At this point, less than twenty days from the most consequential election in American history, the latter appear to be immovable and so the only hope for the pro-democracy forces is to appeal to the Silent Half, to persuade some of them to care enough to vote.

On his own Substack, The.Ink, and then on Morning Joe on October 15, Anand Giridharadas makes an impassioned case for Kamala Harris to beat Trump by “making the jaded believe again.” He, I think rightly, sees the impasse among voters in terms of a crisis of belief in democracy itself, and argues that the Harris team needs to peel off some of those who are undecided about voting at all, because they just don’t believe in democracy anymore—because democracy has let them down too much.
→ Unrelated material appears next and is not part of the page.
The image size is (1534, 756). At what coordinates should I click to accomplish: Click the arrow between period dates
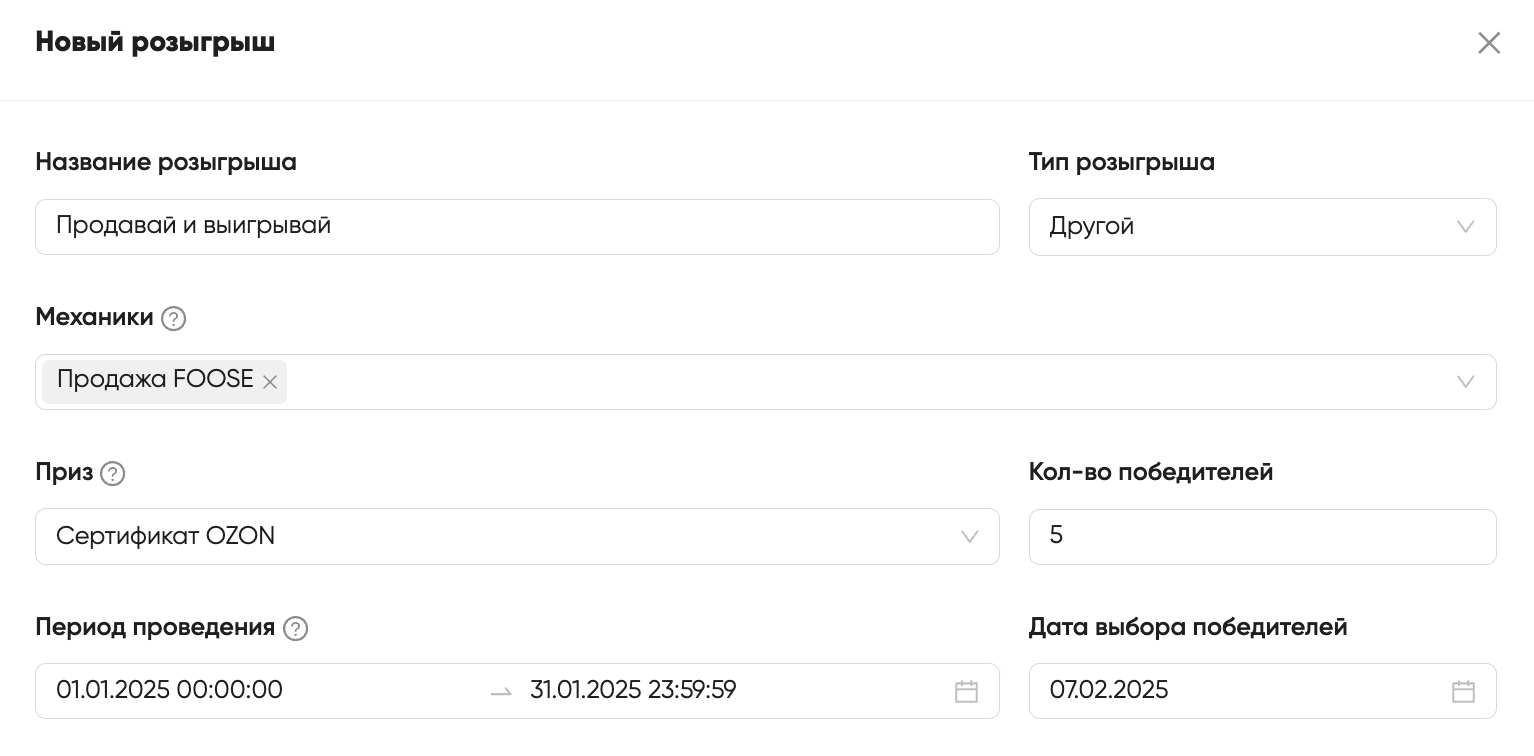[x=501, y=691]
To win decisively in November and crush American fascism, Harris must—more than she or her party have in some time—tap into and channel the most powerful force in American life today: rage at the establishment, mistrust of a rigged system, cynicism about the hope of anything ever changing, the defection from belief itself.

. . . 

In the last mile of this election, so many of the remaining pool of undecided voters—or, more importantly, people undecided about voting—have simply lost faith that anyone will change anything for the better in their lifetime.
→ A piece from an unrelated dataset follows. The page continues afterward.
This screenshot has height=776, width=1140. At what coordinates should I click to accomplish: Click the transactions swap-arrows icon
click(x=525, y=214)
It is beyond ironic, beyond ridiculous even, that some people who feel this way, millions of them, are attracted to Donald Trump and J.D. Vance, two pillars of the establishment who are running for president on a platform that would only make the richest and most powerful Americans more rich and more powerful.

But it is happening, and it must be stopped.1

The diagnosis is sound, but the remedy is difficult to come to. How do you recover belief that has been lost? How do you build a new coalition of those who are for democracy and are willing to come out and vote to save it, regardless of party affiliation? We need a new pro-democracy movement in America, and there is precious little time left. At the least, we’ve got to get more people to believe that their vote matters.

Anand Giridharadas ends his appeal in this way:

There is so much reason not to believe in America in 2024. If you want people to believe again, especially the people who are right now still on the fence, you need to tell them a story that not only persuades them but all but rewires their brain. You need to help them make new meaning of what they have seen and heard and felt.

This will require being everywhere all at once, in their heads and hearts, morning, noon, and night. It doesn’t matter if every interview isn’t perfect. Show them your power, your life force, the life force that proposes to smash obstacles and change their lives. Do whatever media most helps you reach them. It doesn’t need to be the old guard. But people are looking for whether you are unafraid, because if you are, it might give you what it takes to help them.

From what I’ve seen this week, Kamala Harris is doing that and doing it brilliantly. Her life force is strong. She is unafraid. I honestly don’t know what else you can ask of her. I think it’s going to be up to us now.

1. Anand Giridharadas, “Kamala Harris’s Last Mile,” The.Ink on Substack, October 15, 2024.